French Music, ca. 1917

Agnes Pelton

Oil on canvas
14 18 × 17 58 inches

Original frame by Robert Laurent (signed on verso)

Provenance

Private collection, San Francisco

According to Agnes Pelton’s notes, published by Michael Zakian, French Music, was inspired by a symphony.  Music had been a seminal influence throughout Pelton’s life.  Her mother, Florence T. Pelton, was an amateur pianist and artist who encouraged Agnes to study art and music, during her childhood in Europe. Later, after Agnes’s father died prematurely, Florence opened a music school in Brooklyn.  Agnes continued to study there and acted as her mother’s assistant.

At the time French Music was painted, Pelton was exploring representations of music and the points of confluence between sound and image.  She was not alone in her exploration – artists ranging from James McNeil Whistler to Wassily Kandinsky had been similarly engaged.  While some artists searched for the psychological equivalent between a certain note and color, Pelton was primarily interested in revealing and representing the parallels between the patterns found in musical compositions and the forces that create form and meaning in the world.

French Music is an unusual and mysterious picture.  A group of figures, each painted in an unusual palette of greens, reds, purples and pinks, seem to be dancing vigorously or performing some kind of rite or ceremony.  Draperies swirl around the central figures and the figure on the left.  In a vision of physical release, the light pink figure throws her head back, revealing her stretched neck, and spreads her arms wide as her veils envelop her body and billow behind her.  A few quick brushstrokes above her head imply the reverberations of sound.  So too, are the vibrating vertical lines, which represent music.
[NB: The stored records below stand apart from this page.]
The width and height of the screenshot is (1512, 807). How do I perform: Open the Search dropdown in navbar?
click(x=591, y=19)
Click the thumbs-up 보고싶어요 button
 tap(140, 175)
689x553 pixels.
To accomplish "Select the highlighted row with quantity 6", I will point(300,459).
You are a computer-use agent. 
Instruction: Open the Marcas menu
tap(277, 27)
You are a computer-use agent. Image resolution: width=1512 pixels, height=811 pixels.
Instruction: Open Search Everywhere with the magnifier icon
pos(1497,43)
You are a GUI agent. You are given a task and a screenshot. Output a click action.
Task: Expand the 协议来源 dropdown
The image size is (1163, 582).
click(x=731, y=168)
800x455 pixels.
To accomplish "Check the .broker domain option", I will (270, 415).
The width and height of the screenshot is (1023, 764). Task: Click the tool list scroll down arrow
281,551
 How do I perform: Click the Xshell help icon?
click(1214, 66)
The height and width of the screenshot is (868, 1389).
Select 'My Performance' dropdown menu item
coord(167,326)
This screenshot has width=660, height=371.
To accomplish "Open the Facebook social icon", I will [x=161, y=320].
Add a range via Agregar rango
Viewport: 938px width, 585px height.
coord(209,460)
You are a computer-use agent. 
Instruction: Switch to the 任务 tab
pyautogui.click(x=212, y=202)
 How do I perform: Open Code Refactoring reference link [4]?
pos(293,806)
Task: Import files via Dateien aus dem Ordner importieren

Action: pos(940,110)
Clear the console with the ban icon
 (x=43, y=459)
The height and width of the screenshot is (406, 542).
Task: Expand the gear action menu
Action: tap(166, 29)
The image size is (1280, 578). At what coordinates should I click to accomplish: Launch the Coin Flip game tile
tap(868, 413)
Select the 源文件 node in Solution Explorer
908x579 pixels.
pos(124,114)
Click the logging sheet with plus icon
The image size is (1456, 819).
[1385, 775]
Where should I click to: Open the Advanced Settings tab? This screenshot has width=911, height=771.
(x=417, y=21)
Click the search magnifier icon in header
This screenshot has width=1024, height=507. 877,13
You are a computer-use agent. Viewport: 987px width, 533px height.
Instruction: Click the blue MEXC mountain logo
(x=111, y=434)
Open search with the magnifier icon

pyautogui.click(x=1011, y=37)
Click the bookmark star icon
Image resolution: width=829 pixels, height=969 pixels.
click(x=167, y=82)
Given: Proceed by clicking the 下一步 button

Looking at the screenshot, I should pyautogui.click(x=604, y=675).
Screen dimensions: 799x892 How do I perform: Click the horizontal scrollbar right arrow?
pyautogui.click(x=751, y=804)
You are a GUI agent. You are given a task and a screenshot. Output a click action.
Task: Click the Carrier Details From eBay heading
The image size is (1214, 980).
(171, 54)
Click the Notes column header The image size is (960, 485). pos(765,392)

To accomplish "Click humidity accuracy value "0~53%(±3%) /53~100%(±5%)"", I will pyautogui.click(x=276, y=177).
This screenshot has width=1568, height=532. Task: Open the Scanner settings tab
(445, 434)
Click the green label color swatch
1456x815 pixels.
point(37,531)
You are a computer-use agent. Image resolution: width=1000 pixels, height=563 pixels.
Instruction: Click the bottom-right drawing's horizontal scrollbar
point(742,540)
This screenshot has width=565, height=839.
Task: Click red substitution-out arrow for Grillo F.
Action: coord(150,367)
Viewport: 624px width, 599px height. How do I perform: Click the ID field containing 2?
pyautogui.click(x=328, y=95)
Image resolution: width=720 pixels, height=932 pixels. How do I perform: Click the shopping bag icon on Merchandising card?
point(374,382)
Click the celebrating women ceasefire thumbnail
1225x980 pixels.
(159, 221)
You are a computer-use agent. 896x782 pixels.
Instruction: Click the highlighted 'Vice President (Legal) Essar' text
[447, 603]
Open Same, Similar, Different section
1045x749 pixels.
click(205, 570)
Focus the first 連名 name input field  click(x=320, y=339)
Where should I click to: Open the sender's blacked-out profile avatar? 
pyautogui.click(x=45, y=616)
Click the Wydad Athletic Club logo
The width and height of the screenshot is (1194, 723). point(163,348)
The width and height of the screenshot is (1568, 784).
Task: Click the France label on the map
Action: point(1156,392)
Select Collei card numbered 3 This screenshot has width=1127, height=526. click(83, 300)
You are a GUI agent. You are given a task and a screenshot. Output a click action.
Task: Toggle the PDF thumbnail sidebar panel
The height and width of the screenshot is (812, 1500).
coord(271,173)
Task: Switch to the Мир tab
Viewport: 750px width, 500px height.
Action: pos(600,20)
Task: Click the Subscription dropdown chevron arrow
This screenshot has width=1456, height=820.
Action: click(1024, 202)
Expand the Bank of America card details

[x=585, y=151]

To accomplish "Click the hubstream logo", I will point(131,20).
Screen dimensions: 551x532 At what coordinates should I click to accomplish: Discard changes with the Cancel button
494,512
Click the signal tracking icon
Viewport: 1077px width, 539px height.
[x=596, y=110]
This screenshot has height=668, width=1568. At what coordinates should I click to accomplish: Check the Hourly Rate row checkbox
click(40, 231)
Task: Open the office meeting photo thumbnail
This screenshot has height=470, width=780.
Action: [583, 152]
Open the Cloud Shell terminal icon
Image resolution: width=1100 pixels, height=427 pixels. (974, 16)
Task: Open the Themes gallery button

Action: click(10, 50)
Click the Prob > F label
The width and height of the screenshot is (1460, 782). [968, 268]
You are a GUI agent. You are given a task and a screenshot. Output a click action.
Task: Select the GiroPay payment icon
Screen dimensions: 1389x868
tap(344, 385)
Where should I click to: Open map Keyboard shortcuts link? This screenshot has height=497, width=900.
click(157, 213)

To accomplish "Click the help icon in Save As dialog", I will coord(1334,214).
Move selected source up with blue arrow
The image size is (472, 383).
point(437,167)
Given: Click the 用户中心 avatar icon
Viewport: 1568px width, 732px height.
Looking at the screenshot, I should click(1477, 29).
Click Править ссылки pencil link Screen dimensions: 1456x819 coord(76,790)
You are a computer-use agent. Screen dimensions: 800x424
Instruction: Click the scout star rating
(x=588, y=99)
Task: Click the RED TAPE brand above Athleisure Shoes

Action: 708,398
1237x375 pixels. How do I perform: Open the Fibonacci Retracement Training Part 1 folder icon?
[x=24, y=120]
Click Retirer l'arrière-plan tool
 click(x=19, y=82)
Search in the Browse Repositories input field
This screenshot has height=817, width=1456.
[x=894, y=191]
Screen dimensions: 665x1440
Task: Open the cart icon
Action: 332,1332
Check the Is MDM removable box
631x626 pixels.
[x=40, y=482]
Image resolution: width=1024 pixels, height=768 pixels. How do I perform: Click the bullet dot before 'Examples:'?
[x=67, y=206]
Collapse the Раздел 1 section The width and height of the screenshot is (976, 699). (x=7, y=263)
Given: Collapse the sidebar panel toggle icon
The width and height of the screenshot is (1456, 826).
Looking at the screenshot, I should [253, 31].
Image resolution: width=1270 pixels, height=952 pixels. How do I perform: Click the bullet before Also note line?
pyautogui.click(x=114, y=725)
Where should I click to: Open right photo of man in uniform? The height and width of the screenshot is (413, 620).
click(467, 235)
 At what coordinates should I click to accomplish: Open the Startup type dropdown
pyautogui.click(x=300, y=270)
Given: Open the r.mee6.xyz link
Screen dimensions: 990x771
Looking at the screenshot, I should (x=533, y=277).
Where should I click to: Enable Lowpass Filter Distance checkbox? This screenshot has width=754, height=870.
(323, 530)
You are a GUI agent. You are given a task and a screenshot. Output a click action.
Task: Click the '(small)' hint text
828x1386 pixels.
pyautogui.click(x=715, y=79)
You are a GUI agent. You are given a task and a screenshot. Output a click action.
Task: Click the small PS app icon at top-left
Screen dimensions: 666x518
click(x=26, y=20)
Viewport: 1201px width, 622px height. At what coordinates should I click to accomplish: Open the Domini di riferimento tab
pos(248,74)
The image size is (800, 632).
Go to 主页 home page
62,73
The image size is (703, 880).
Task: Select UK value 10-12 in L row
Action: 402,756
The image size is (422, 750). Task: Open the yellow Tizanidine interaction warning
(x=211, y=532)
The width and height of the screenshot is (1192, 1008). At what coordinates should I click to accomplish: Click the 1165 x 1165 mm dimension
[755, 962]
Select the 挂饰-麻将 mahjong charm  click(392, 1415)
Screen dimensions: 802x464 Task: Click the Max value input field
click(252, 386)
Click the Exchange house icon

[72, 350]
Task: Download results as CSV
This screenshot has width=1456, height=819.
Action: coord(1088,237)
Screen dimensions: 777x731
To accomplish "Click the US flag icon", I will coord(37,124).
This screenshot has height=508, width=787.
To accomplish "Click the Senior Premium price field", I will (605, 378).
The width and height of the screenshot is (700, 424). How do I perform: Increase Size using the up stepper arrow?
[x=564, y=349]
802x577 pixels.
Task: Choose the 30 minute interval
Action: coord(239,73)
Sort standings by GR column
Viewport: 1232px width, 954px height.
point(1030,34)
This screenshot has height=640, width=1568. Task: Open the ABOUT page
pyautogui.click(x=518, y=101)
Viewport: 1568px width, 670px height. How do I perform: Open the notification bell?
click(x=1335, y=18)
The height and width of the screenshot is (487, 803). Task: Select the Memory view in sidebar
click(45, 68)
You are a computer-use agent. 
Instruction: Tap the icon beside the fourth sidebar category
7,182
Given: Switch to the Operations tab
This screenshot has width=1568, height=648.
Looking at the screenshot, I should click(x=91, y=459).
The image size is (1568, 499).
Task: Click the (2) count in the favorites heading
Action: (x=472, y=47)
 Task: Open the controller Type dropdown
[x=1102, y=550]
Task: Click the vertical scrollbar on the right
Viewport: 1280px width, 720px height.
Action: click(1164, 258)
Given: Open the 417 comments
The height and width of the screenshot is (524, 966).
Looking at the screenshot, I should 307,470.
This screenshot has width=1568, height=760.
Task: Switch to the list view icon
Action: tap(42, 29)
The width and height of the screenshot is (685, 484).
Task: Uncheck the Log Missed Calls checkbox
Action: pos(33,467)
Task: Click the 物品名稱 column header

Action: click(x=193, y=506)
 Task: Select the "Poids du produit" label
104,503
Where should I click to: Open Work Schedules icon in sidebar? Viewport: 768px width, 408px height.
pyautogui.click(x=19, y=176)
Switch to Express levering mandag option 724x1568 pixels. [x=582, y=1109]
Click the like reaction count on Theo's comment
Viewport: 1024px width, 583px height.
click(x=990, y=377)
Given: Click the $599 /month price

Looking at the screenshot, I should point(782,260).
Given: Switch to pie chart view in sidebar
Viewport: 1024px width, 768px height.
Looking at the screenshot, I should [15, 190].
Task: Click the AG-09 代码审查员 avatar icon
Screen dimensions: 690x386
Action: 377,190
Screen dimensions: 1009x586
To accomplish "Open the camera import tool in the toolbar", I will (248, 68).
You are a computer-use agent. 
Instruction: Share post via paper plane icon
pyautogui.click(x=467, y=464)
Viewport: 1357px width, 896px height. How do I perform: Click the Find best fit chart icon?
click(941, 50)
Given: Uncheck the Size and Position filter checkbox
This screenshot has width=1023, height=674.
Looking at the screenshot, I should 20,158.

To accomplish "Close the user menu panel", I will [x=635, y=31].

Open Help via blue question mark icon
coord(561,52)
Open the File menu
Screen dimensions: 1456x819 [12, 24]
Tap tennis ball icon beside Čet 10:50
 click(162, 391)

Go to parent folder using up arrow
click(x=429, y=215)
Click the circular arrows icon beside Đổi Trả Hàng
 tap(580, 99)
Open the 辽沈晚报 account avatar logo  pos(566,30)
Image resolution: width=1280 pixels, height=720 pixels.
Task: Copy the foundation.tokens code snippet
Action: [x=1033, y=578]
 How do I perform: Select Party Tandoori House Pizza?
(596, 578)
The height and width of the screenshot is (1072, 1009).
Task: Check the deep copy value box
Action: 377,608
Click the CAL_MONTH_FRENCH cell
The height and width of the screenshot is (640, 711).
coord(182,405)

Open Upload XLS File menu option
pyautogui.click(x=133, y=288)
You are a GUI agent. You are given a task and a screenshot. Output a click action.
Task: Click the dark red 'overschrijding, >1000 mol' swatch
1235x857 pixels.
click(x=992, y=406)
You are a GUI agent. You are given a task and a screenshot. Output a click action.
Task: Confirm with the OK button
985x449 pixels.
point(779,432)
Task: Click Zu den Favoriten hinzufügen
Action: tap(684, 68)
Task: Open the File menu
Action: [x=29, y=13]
The scene could also be read as a drama transpiring on a stage, which the viewer observes from the sidelines.  The musical lines could represent ropes in the wings as the blue figure on the right pulls back the curtain. Theatrical and enigmatic above all, the sensuality and rhythmic pulses across the canvas are reminiscent of the work of the Symbolist, American painter Arthur B. Davies, who was an important influence on Pelton’s style, choice of subject, and romantic inclinations.

 

Note: French Music is in a frame made by Robert Laurent, an important modernist American sculptor and one of the leaders of the direct-carving movement.  Pelton and Laurent knew each other from summers they spent together in Ogunquit, Maine at the art school created by their mutual mentor, Hamilton Easter Field (1911-1914).  Laurent signed the frame on the back.  As with other examples, Pelton chose to use a frame from her friend for French Music.

Exhibited

  • Palm Springs, California, Palm Springs Desert Museum, Agnes Pelton: Poet of Nature, February 28, 1995 – October 6, 1996, no. 7, illus. Traveled to: Montclair, New Jersey, The Montclair Art Museum, July 8 – October 15, 1995; Southampton, New York, The Parrish Art Museum, December 3, 1995 – January 14, 1996; Logan, Utah, Nora Eccles Harrison Museum of Art, February 3 – April 6, 1996; Malibu, California, Frederick R. Weisman Museum of Art, May 4 – July 7, 1996; Oakland, California, The Oakland Museum, August 3 – October 6, 1996

Literature

  • Michael Zakian, Agnes Pelton: Poet of Nature, exh. cat., Palm Springs Desert Museum, Palm Springs, California, 1995, pp. 30, repr. (color), 31, 50, 125.